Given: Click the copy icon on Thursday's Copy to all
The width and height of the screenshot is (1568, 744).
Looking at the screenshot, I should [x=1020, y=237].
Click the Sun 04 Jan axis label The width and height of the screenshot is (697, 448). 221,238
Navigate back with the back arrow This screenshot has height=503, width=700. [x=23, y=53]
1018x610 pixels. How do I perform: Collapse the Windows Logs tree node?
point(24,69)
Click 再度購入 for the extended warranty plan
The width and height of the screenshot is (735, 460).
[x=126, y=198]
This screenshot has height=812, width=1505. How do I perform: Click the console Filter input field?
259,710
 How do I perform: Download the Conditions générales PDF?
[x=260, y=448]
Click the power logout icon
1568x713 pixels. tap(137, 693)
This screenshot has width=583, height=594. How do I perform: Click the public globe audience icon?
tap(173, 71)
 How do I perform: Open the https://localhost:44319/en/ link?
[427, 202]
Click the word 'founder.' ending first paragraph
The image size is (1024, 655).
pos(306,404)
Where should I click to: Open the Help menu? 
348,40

* [The exercise] Copy out every line of the listing above, word for word.

* [Response to the exercise]
Given: Click the copy icon on Thursday's Copy to all
The width and height of the screenshot is (1568, 744).
Looking at the screenshot, I should [x=1020, y=237].
Click the Sun 04 Jan axis label The width and height of the screenshot is (697, 448). 221,238
Navigate back with the back arrow This screenshot has height=503, width=700. [x=23, y=53]
1018x610 pixels. How do I perform: Collapse the Windows Logs tree node?
point(24,69)
Click 再度購入 for the extended warranty plan
The width and height of the screenshot is (735, 460).
[x=126, y=198]
This screenshot has height=812, width=1505. How do I perform: Click the console Filter input field?
259,710
 How do I perform: Download the Conditions générales PDF?
[x=260, y=448]
Click the power logout icon
1568x713 pixels. tap(137, 693)
This screenshot has width=583, height=594. How do I perform: Click the public globe audience icon?
tap(173, 71)
 How do I perform: Open the https://localhost:44319/en/ link?
[427, 202]
Click the word 'founder.' ending first paragraph
The image size is (1024, 655).
pos(306,404)
Where should I click to: Open the Help menu? 
348,40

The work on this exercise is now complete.